--- Required actions ---
(1) In the article about Karen Gillan leaving Doctor Who, what did Matt Smith call Gillan?
(2) Carry on writing the article about Karen Gillan leaving Doctor Who, beginning after its last sentence.

--- Source text ---
# # #
Karen Gillan has discussed her impending exit from Doctor Who. The actress told Graham Norton that she had known her character Amy Pond would depart the BBC's popular family SF drama 'for ages.' In an appearance to be broadcast on BBC1 on Friday night, Gillan said: 'It's such a massive relief that [the news] is out and I can speak freely about it.' She added: 'I'm back next year for a few episodes but it's not actually confirmed when I go.' Gillan also claimed that she is uncertain how Amy will be written out of the show and did not rule out the possibility of an on-screen death. 'I don't know, it could be possible,' she admitted. Matt Smith also recently appeared on The Graham Norton Show late last year and said that he will miss Gillan. 'She's my best mate,' he said. 'But there comes a time when a story concludes, and the essence of the show is that it constantly reinvents itself.' Doctor Who is expected to return to BBC1 in late 2012. The Graham Norton Show - featuring Gillan, Martin Freeman, Hollywood actor Gerard Butler and musician Noel Gallagher - will be broadcast on Friday at 10.35pm on BBC1.
# # #
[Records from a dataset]
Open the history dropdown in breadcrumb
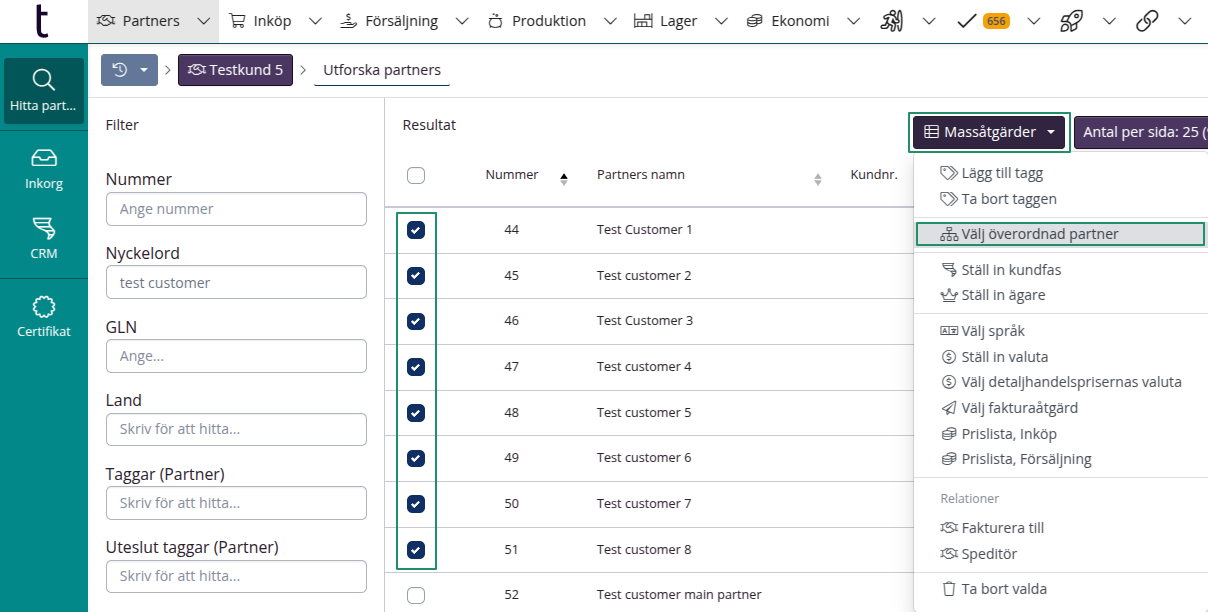The width and height of the screenshot is (1208, 612). click(x=129, y=70)

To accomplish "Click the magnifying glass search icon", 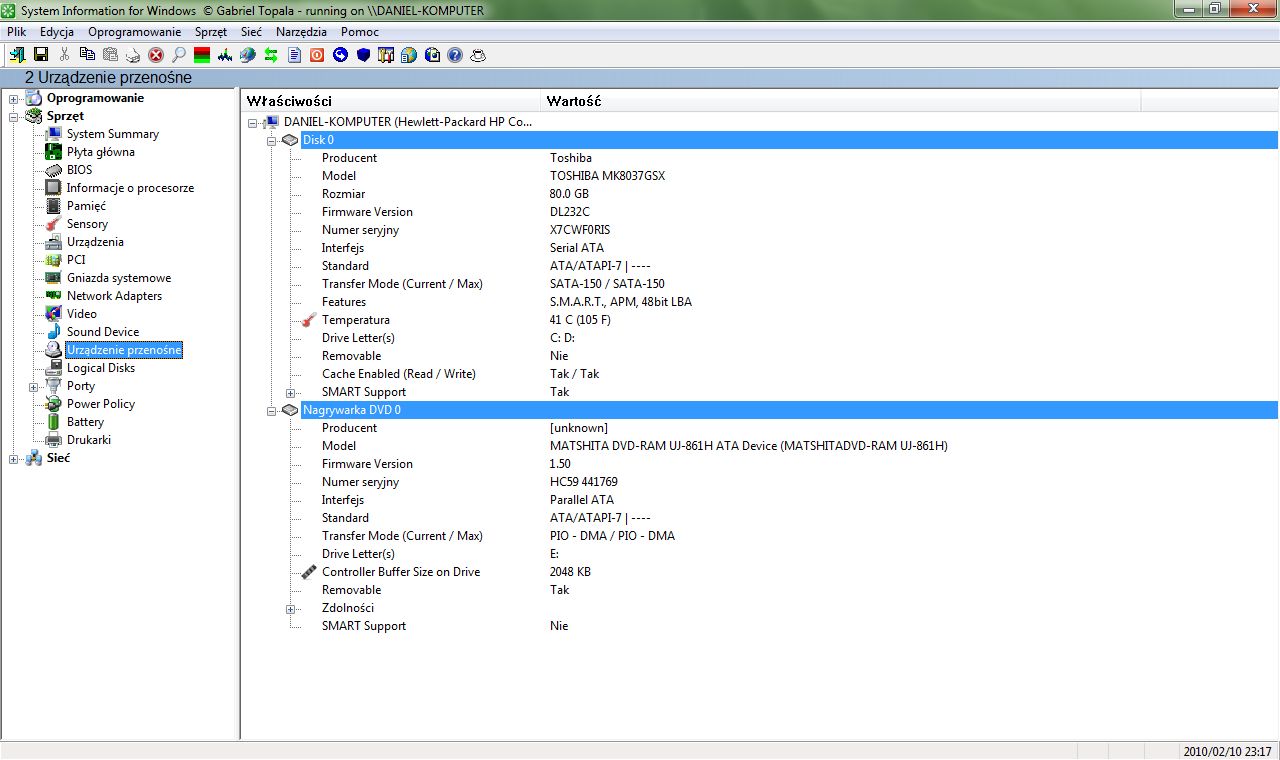I will click(x=179, y=55).
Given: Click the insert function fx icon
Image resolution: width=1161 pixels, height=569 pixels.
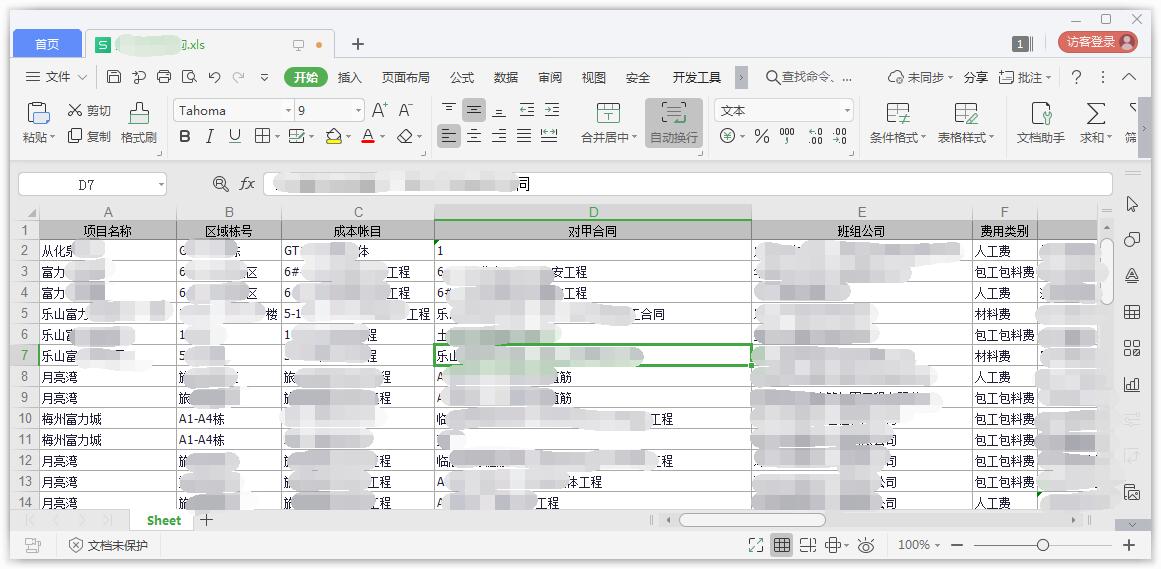Looking at the screenshot, I should [x=247, y=184].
# # #
--- Final answers ---
(1) He called her his best mate.

(2)
Meanwhile, Martin's oppo, Benny Cumberbatch, has dismissed criticism of allegedly 'raunchy' scenes featured in Sherlock's second series premiere. A Scandal in Belgravia saw Irene Adler (Lara Pulver) confront Sherlock (Cumberbatch) whilst wearing very little. A blatantly manufactured and sick agenda-driven report in the Daily Scum Mail subsequently criticised the BBC for broadcasting the scenes before the 9pm watershed. 'Won't somebody think of the children?' and all that. However, at the the Television Critics Association winter press tour this week, Cumberbatch said: 'It's great publicity, isn't it? I think there's an awful lot of support for the way that we did it and the taste that we did it with. And if it creates more interest in the programme, thank you very much for that. It's not supposed to be a source of stimulation for the audience,' argued Cumberbatch. 'It's supposed to throw [Holmes'] radar off, which is exactly what it does.'
Outnumbered is likely to return to BBC1 for a full fifth series, it has been announced. Tyger Drew-Honey, who plays Jake in the sitcom, recently suggested that it might only return for one-off special episodes. However, BBC Television's Head of Communications Sam Hodges has refuted the rumours on Twitter. 'Outnumbered fans - contrary to reports, talks are already under way regarding a new series on BBC1,' he said referring to a typically inaccurate report in, where else, the Daily Scum Mail. Hey guys, even a broken clock is right twice a day, which is more than you lot ever manage.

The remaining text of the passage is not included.